Impactos do COVI-19 no Transporte Aéreo

Saumínio Nascimento

 

Dados coletados na Associação 
Internacional de Transporte 
Aéreo (IATA), sinalizam que a entidade e seus membros continuam apoiando os governos em seus esforços para conter a disseminação do COVID-19. Nesse momento de extrema pressão sobre o setor, a IATA instou os governos a: preparar-se para as amplas conseqüências econômicas dessas ações, responder rapidamente à fragilidade financeira das companhias aéreas e seguir as recomendações da OMS (Organização Mundial da Saúde).

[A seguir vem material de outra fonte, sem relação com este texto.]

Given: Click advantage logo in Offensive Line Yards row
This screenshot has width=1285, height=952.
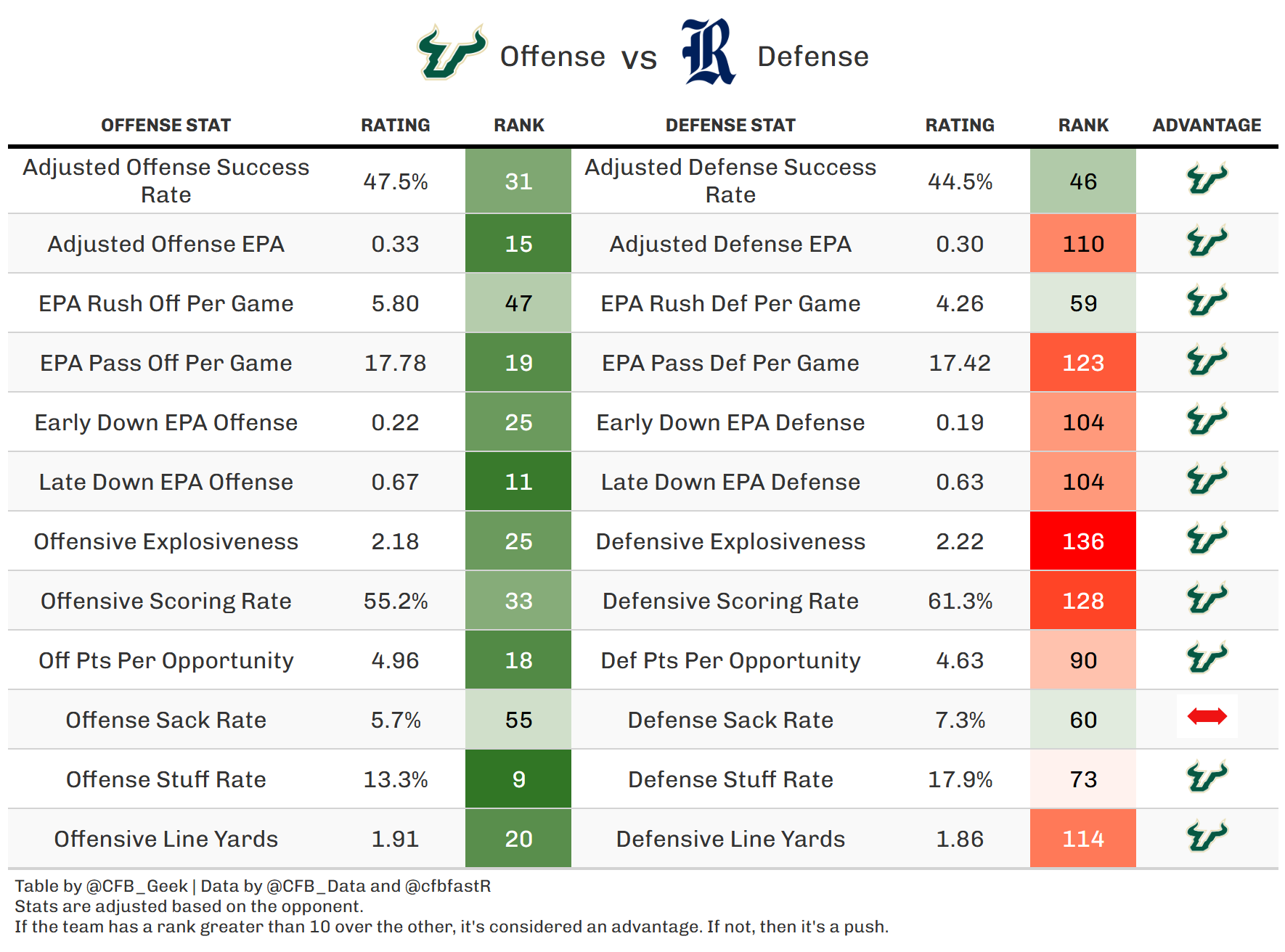Looking at the screenshot, I should click(1207, 837).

Segundo a IATA, essas recomendações são uma resposta à proibição do governo dos EUA de cidadãos não americanos e indivíduos que não são residentes permanentes legais dos EUA, que estiveram no espaço Schengen nos últimos 14 dias após a entrada nos Estados Unidos. O Acordo de Schengen é uma convenção entre países europeus sobre uma política de abertura das fronteiras e livre circulação entre os países signatários.
O Presidente da IATA, Alexandre de Juniac informa que "são tempos extraordinários e os governos estão tomando medidas sem precedentes. Segurança, incluindo saúde pública, é sempre uma prioridade. As companhias aéreas estão cumprindo esses requisitos. Os governos também devem reconhecer que as companhias aéreas, que empregam cerca de 2,7 milhões de pessoas, estão sob extrema pressão financeira e operacional e também precisam de apoio".

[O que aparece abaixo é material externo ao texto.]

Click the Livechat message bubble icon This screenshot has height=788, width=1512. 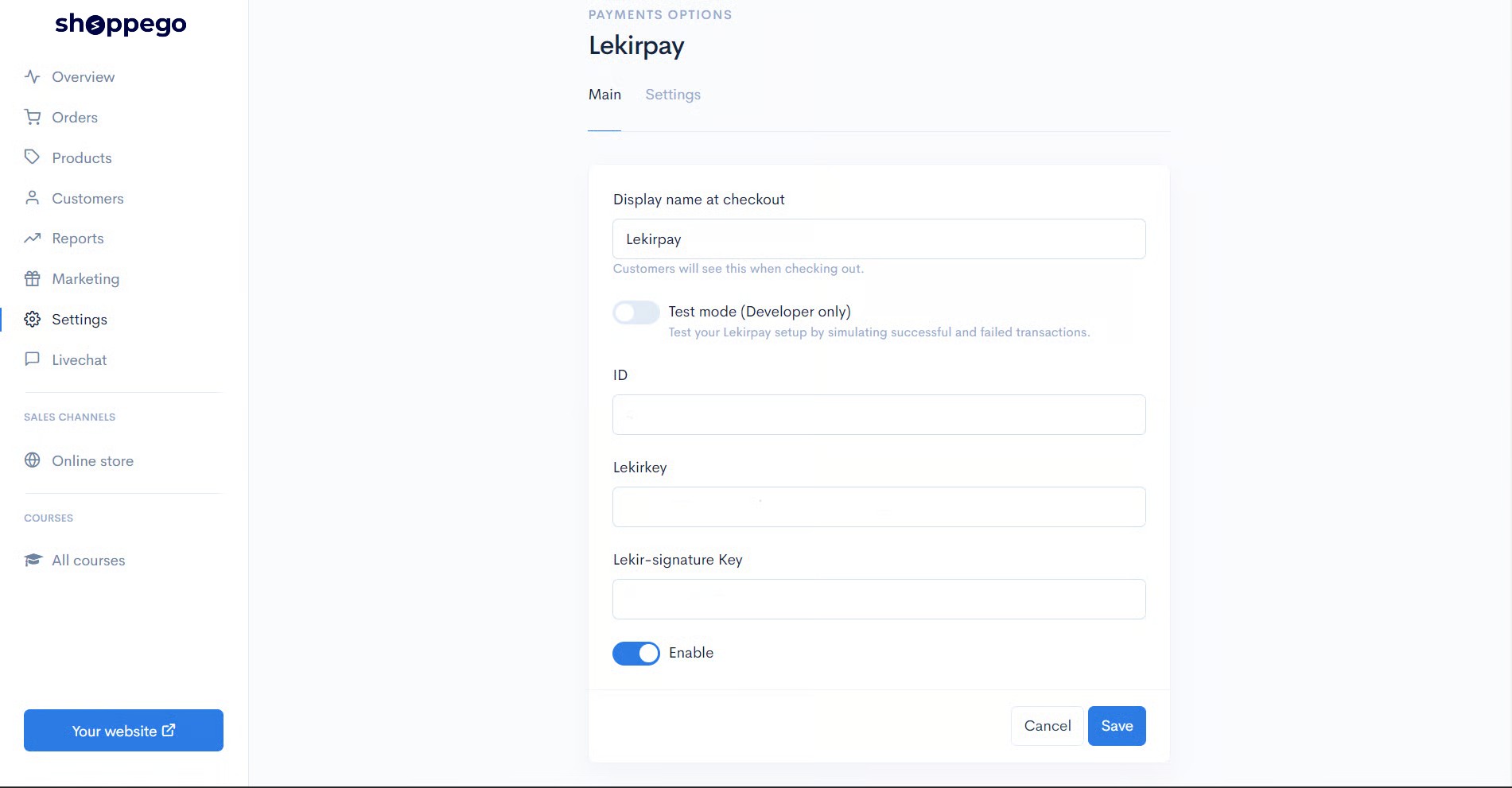32,359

Ao tomar essas medidas, a IATA instou os governos a se prepararem para o impacto econômico adverso que eles causarão. As dimensões do mercado EUA-Europa são enormes.
Em 2019, havia um total de cerca de 200.000 voos programados entre os Estados Unidos e o Espaço Schengen, o equivalente a cerca de 550 vôos por dia. Havia cerca de 46 milhões de passageiros (aproximadamente equivalente a 125.000 viajantes todos os dias).

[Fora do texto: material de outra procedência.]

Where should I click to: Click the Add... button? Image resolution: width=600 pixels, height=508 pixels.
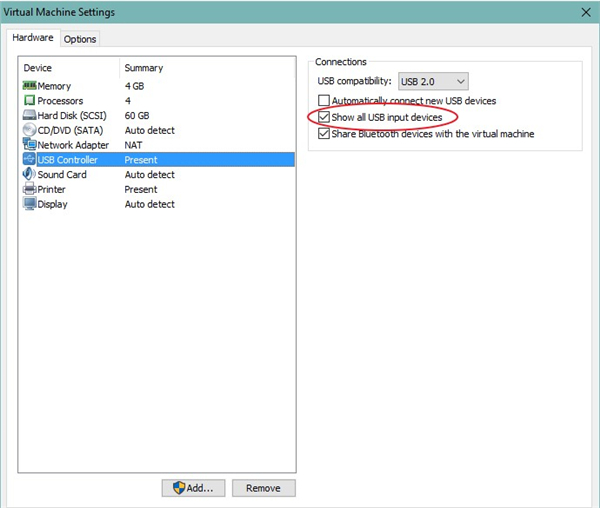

Embora a medida dos EUA reconheça a necessidade de continuar a facilitar o comércio transatlântico, as consequências econômicas disso serão amplas.
O Presidente da IATA alerta também que os governos devem impor as medidas que considerarem necessárias para conter o vírus. E eles devem estar totalmente preparados para fornecer apoio para amortecer o deslocamento econômico que isso causará. Em tempos normais, o transporte aéreo é um catalisador do crescimento e desenvolvimento econômico. Suspender viagens em uma escala tão ampla criará consequências negativas em toda a economia. Os governos devem reconhecer isso e estar prontos para apoiar.
A IATA informa que as companhias aéreas já estão lutando com o grave impacto que a crise do COVID-19 teve em seus negócios. Em 5 de março de 2020, a IATA estimou que a crise poderia acabar com cerca de US$ 113 bilhões em receita. Esse cenário não incluía medidas tão severas como os EUA e outros governos (incluindo Israel, Kuwait e Espanha) desde então.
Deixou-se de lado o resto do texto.